Thwaites and Reed, London

for

Benjamin Lautier, Bath



A round wooden dial wall clock. The eight day timepiece fusee movement has 'A' shaped frames with five turned pillars and is stamped on the front plate for the maker's Thwaites and Reed, along with their serial number, 'T & R 5638' and numbered on the top of the plate '5638'. The 12 inch wooden dial is integral to the case and signed 'B. Lautier, Bath'. With a deep cast Georgian brass bezel, brass hands in the typical Thwaites and Reed style and a mahogany case. The rear of the dial is signed in ink with the instructions to the dial painter: 'Common, Mr Reed will give the name, Lowther, 1815' being the style of lettering, Common, the fact that the maker Thomas Reed will advise of the name to go on the dial, the name of the cabinet maker 'Lowther' who presumably gave these instructions and the year, 1815.

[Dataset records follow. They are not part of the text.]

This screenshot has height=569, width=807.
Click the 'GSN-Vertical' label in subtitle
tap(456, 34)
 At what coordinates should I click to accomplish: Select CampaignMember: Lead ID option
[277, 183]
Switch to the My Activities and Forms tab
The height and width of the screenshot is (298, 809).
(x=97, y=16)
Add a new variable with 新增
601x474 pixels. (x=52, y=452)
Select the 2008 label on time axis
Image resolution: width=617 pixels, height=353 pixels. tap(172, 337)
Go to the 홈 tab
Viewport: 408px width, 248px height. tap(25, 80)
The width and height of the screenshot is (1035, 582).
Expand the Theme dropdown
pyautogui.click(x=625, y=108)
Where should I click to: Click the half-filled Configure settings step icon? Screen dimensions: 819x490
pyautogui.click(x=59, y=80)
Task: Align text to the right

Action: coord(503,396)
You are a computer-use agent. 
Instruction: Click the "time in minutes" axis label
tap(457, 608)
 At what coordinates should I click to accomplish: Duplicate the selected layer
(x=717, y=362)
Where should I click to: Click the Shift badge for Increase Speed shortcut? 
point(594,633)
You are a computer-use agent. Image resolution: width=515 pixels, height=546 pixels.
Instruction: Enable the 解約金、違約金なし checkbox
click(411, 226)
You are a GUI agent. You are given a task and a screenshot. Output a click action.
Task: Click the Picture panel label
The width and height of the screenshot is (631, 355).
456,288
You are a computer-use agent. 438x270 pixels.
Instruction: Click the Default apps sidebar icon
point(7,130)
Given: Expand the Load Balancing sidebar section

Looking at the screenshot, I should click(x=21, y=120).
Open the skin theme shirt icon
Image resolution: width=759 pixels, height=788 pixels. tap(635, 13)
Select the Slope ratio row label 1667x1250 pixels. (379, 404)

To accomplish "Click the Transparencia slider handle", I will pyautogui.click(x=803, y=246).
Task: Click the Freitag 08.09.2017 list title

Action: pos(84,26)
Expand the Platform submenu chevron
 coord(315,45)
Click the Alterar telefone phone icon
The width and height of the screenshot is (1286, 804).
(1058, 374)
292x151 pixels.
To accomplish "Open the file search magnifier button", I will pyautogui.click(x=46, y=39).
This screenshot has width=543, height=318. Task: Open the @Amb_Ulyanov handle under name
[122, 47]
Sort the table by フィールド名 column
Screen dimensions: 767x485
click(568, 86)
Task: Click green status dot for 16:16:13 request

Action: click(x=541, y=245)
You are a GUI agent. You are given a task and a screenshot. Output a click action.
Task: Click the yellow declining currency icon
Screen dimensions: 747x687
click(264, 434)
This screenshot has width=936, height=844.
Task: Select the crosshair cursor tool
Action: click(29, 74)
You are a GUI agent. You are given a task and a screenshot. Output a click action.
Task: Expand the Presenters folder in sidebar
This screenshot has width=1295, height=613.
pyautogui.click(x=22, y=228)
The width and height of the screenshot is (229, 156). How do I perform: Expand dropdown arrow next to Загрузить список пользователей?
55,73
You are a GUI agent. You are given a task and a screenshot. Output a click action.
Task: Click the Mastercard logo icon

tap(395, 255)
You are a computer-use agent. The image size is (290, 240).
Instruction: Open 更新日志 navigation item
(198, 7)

Thwaites and Reed are one of the most well known clock maker's of the late Georgian, early Victorian period. They not only made high quality movements and clocks under their own name but supplied many of the leading maker's of the time, their movements signed with the mark 'T & R' on the frontplate along with the serial number. The firm was originally founded in 1740 as Aynsworth Thwaites, then Aynsworth and John Thwaites, John Thwaites and finally Thwaites and Reed when John Thwaites formed a partnership with the famed horolgist Thomas Reed. The majority of their record books still exist and show that they basically supplied movements to other maker's as well as undertaking repair work and clients included a number of famous names such as Earnshaw, Ellicott and Leroux.





Benjamin Lautier is a well known maker in Bath, Somerset and is recorded as being born in London in 1777 to Hugenot parents, his father John being a goldsmith in Fleet Street, London. Benjamin Lautier started trading as a clockamker circa 1790. He went into partnership with another well known Bath maker, Peter Vigne, in 1800, possibly both arriving from London at the same time with Vigne being Lautier's master, but the partnership was dissolved in 1811 when it is known that Lautier was trading at 2, Bridge Street before moving to number 6. It is known that Thwaites and Reed supplied many clocks to Lautier and that he also undertook repairs and restorations within the workshops including a number of tower and turret clocks. From 1822 until 1845 he wound and maintained the Bath Abbey clock at a typical charge of £11 per annum. Having been instrumental in it's installation. That he worked closely with Thwaites & Reed is shown when he installed the turret clock in Compton Castle, Compton Paucefoot near Bath. The name plate on the flat bed of the movement is signed with Lautier's name and dated 1828 with the work book of Thwaites and Reed showing that they were paid in that year to 'fix turret clock @ 7/6. Compton Castle. 5 days board and 1 lodging £7 17 6. Carriage to Bath and back £2 2.', returning on the 15th of January 1829 when they were paid for a man to work 10 days at the castle. After Lautier died on the 18th of March 1846 his widow Charlotte (whom he married in 1821) carried on the business until it was taken over by George Wadham in 1852.

(For further detail of Lautier see 'Watch and Clock Makers in the City of Bath' by Ian White.)



Benjamin Lautier's Watch Paper



John Lowther is a well known London cabinet maker working in Clerkenwell circa 1832, becoming Lowther & Son from 1839 until 1851. T.N. Lowther is recorded as working as a cabinet maker from before 1822 until 1832 at Red Lion Street and is more tha likely the same man as above moving to Clerkenwell at this date (with the T a mis-representation of J), or a relative whose business John Lowther continued.


Note: This instruction is very similair to another wooden dialled wall clock by Thwaites and Reed, and made for Hawleys, that I had (stock no. 555) written in the same hand and ink with the instructions to Lowther and dated 1816.